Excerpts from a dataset
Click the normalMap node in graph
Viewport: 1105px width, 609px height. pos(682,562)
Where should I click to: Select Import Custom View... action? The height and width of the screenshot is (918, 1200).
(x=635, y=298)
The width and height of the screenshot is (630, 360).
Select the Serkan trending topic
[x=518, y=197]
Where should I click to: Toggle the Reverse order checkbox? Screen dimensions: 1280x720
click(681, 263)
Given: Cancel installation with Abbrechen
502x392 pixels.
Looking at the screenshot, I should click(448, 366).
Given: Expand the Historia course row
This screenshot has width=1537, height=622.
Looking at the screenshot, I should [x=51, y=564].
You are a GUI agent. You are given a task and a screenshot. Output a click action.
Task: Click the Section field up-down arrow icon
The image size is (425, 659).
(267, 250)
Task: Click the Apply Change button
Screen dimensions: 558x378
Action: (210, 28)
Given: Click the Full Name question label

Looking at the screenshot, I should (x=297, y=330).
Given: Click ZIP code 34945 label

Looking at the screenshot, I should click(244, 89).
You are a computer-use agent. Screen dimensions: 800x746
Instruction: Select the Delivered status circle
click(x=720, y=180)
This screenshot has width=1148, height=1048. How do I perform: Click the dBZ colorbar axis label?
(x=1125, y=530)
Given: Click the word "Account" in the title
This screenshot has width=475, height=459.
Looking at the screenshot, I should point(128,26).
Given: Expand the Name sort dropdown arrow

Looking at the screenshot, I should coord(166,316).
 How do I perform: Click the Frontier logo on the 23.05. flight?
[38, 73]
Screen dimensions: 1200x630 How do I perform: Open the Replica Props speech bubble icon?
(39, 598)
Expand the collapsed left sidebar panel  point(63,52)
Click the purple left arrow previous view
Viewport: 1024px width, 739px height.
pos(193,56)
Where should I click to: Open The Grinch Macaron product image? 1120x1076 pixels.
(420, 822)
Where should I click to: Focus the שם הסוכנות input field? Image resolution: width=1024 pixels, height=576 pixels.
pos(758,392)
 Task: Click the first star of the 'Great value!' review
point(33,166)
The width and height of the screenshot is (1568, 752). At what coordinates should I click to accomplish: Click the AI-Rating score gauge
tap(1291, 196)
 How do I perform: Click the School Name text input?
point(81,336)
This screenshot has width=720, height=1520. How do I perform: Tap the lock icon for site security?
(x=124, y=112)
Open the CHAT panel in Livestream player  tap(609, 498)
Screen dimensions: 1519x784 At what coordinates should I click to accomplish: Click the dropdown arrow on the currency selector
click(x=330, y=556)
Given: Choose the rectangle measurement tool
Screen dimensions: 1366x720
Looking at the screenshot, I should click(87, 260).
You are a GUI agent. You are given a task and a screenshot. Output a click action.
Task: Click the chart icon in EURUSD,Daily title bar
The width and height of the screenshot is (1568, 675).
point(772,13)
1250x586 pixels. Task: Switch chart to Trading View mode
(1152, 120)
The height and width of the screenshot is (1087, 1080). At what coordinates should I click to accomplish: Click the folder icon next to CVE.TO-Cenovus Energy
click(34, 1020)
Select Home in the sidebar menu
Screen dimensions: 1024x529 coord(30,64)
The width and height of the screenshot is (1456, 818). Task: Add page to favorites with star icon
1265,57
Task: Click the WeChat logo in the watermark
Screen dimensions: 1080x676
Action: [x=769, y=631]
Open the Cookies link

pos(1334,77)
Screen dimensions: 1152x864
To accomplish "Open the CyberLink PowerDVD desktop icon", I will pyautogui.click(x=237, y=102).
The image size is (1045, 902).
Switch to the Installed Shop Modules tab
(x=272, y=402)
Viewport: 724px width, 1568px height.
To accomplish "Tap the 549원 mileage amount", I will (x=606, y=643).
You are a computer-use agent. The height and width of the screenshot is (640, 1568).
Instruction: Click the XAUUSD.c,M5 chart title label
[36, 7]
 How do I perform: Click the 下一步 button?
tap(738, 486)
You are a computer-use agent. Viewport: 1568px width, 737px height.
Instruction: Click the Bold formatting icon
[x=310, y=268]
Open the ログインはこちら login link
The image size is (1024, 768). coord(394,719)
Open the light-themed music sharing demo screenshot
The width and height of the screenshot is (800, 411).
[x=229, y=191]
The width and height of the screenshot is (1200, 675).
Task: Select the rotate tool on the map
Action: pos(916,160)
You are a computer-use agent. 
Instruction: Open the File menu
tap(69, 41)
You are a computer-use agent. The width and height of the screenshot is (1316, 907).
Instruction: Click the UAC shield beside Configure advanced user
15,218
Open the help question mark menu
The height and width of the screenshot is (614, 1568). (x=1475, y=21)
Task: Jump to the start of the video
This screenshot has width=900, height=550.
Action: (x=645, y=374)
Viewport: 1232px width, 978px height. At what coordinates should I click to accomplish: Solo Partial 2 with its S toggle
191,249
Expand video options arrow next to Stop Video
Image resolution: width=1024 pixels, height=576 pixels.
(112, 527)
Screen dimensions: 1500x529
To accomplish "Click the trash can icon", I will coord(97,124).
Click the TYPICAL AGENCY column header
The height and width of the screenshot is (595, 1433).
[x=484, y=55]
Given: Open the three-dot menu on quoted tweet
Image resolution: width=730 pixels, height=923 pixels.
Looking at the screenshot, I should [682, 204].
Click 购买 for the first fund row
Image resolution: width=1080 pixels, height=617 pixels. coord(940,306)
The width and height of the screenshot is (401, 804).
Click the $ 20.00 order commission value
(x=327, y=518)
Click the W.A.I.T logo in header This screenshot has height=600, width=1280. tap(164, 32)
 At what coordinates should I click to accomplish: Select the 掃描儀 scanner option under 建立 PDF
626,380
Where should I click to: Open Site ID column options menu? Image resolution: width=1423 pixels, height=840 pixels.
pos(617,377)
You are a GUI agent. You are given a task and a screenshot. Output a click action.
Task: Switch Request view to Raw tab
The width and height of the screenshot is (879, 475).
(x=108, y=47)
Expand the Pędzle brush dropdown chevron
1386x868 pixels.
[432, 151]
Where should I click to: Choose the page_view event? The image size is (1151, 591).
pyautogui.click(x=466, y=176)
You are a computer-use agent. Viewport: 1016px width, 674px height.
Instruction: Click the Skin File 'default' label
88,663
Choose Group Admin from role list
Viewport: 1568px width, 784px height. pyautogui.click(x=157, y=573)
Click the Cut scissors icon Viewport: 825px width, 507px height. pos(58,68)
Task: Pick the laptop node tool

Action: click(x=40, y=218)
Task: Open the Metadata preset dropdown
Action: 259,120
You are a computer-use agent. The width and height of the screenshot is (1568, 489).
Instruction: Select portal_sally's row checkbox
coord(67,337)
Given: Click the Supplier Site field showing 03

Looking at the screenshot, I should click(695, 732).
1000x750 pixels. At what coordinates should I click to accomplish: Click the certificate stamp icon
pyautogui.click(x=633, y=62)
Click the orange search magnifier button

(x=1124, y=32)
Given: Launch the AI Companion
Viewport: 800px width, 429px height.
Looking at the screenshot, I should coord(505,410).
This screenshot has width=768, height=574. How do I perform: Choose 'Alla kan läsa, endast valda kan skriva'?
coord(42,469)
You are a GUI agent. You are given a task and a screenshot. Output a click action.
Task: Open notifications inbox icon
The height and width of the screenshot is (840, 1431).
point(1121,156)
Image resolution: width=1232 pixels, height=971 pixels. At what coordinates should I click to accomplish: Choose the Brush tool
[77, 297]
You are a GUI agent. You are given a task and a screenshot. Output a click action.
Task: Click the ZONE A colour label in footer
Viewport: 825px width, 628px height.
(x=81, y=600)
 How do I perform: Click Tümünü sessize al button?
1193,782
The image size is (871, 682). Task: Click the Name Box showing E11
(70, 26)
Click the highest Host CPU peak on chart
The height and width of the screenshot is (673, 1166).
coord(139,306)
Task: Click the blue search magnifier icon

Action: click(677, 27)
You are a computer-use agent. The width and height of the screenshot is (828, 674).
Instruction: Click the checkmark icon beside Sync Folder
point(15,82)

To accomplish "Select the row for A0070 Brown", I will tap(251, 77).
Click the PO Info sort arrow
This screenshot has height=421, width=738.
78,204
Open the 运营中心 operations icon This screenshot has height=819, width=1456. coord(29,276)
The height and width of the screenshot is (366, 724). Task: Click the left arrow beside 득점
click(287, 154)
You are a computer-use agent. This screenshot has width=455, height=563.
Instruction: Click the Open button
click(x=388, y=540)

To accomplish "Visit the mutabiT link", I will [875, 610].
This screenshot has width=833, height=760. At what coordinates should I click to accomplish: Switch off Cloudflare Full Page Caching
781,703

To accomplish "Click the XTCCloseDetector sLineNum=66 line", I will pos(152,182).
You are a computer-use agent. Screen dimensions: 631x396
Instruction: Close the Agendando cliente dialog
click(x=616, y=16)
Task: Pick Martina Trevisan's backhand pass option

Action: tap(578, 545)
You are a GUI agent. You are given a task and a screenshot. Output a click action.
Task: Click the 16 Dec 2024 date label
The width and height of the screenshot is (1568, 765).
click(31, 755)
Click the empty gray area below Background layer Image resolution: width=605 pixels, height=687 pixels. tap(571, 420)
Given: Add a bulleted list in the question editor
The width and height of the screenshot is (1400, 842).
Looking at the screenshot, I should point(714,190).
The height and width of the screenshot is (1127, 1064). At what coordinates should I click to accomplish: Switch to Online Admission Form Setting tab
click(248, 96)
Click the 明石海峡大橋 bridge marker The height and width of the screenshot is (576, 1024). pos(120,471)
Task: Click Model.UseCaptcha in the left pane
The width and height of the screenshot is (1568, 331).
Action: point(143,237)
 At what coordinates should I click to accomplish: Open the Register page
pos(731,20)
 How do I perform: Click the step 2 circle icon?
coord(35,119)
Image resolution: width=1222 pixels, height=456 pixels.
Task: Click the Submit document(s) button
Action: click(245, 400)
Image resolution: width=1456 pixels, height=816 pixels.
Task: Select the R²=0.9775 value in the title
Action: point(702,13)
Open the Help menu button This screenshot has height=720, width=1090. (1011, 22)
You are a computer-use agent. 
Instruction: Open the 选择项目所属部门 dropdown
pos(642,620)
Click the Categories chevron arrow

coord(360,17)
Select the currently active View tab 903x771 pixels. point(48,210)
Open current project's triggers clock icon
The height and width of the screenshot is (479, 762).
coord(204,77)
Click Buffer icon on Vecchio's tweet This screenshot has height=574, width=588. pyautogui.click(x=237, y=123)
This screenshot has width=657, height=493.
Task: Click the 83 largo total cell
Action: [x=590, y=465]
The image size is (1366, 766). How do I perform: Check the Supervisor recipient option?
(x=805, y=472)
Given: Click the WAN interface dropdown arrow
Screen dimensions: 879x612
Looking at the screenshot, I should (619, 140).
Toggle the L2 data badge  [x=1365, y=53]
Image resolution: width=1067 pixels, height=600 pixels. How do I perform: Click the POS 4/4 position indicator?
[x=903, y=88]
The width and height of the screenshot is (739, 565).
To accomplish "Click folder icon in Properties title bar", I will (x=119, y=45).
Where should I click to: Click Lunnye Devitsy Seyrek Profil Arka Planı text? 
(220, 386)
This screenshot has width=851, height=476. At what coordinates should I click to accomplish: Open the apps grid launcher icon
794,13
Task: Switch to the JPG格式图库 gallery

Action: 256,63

ACTIVITY: Search the lines above for the string "panel", then show every one that has it.

EXERCISE OUTPUT:
Expand the collapsed left sidebar panel  point(63,52)
Open the CHAT panel in Livestream player  tap(609, 498)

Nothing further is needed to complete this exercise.